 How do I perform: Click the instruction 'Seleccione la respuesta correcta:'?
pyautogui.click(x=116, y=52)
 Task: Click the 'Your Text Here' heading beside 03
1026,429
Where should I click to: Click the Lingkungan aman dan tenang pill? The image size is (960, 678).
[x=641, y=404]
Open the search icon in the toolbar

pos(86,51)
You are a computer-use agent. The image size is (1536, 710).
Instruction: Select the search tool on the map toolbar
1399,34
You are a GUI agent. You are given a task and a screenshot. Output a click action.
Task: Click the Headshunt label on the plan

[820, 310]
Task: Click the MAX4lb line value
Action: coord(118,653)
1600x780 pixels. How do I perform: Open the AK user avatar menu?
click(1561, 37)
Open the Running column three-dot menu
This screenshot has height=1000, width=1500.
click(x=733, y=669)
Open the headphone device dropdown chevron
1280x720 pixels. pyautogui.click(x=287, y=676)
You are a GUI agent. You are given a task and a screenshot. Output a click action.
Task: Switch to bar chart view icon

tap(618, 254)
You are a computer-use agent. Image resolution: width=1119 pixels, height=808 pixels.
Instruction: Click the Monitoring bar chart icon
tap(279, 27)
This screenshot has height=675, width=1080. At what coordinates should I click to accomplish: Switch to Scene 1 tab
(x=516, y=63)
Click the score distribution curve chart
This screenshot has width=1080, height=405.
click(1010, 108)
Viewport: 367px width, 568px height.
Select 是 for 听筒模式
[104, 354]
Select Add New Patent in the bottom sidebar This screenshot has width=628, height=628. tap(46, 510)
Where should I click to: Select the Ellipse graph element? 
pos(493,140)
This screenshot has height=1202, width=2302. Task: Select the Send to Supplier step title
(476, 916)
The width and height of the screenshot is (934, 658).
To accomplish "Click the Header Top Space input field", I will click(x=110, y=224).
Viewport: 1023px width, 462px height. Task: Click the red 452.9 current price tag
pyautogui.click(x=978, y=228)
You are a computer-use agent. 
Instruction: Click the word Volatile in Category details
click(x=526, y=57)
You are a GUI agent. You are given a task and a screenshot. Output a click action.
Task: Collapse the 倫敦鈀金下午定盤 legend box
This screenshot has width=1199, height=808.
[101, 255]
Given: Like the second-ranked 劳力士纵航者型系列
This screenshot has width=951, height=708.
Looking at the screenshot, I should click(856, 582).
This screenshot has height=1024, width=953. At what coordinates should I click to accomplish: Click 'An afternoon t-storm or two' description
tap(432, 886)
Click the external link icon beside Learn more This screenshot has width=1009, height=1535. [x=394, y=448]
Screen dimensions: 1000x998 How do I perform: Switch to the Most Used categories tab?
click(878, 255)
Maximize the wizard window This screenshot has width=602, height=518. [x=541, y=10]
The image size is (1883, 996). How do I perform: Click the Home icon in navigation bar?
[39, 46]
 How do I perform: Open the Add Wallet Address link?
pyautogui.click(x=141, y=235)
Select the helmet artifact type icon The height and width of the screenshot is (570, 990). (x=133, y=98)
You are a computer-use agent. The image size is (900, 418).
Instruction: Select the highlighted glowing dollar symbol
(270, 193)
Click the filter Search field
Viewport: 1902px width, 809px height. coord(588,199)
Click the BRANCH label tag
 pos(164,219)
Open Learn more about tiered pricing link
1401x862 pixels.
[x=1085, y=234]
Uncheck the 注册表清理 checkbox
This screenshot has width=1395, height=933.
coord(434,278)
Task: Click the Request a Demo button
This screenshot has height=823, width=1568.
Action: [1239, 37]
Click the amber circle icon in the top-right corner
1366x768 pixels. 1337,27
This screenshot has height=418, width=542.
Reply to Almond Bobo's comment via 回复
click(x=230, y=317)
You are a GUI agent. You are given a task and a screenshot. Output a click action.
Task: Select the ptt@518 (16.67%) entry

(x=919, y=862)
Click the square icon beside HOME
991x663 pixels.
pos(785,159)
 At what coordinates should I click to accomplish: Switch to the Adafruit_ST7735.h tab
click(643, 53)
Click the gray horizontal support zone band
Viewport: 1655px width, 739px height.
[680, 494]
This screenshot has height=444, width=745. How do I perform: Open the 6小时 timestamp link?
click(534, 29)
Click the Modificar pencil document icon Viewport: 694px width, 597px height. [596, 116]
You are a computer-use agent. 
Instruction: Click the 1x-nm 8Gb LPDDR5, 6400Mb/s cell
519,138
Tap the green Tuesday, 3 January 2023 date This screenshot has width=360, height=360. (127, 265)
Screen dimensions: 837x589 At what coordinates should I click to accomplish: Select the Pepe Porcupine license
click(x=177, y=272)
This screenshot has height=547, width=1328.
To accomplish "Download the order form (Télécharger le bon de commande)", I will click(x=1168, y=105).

━━━━━━━━

▸ **Task instructions**
Your answer must hold the line containing "This screenshot has width=1395, height=933." and all lines after it in the entries above, exactly, and nothing else.

▸ **Response**
This screenshot has width=1395, height=933.
coord(434,278)
Task: Click the Request a Demo button
This screenshot has height=823, width=1568.
Action: [1239, 37]
Click the amber circle icon in the top-right corner
1366x768 pixels. 1337,27
This screenshot has height=418, width=542.
Reply to Almond Bobo's comment via 回复
click(x=230, y=317)
You are a GUI agent. You are given a task and a screenshot. Output a click action.
Task: Select the ptt@518 (16.67%) entry

(x=919, y=862)
Click the square icon beside HOME
991x663 pixels.
pos(785,159)
 At what coordinates should I click to accomplish: Switch to the Adafruit_ST7735.h tab
click(643, 53)
Click the gray horizontal support zone band
Viewport: 1655px width, 739px height.
[680, 494]
This screenshot has height=444, width=745. How do I perform: Open the 6小时 timestamp link?
click(534, 29)
Click the Modificar pencil document icon Viewport: 694px width, 597px height. [596, 116]
You are a computer-use agent. 
Instruction: Click the 1x-nm 8Gb LPDDR5, 6400Mb/s cell
519,138
Tap the green Tuesday, 3 January 2023 date This screenshot has width=360, height=360. (127, 265)
Screen dimensions: 837x589 At what coordinates should I click to accomplish: Select the Pepe Porcupine license
click(x=177, y=272)
This screenshot has height=547, width=1328.
To accomplish "Download the order form (Télécharger le bon de commande)", I will click(x=1168, y=105).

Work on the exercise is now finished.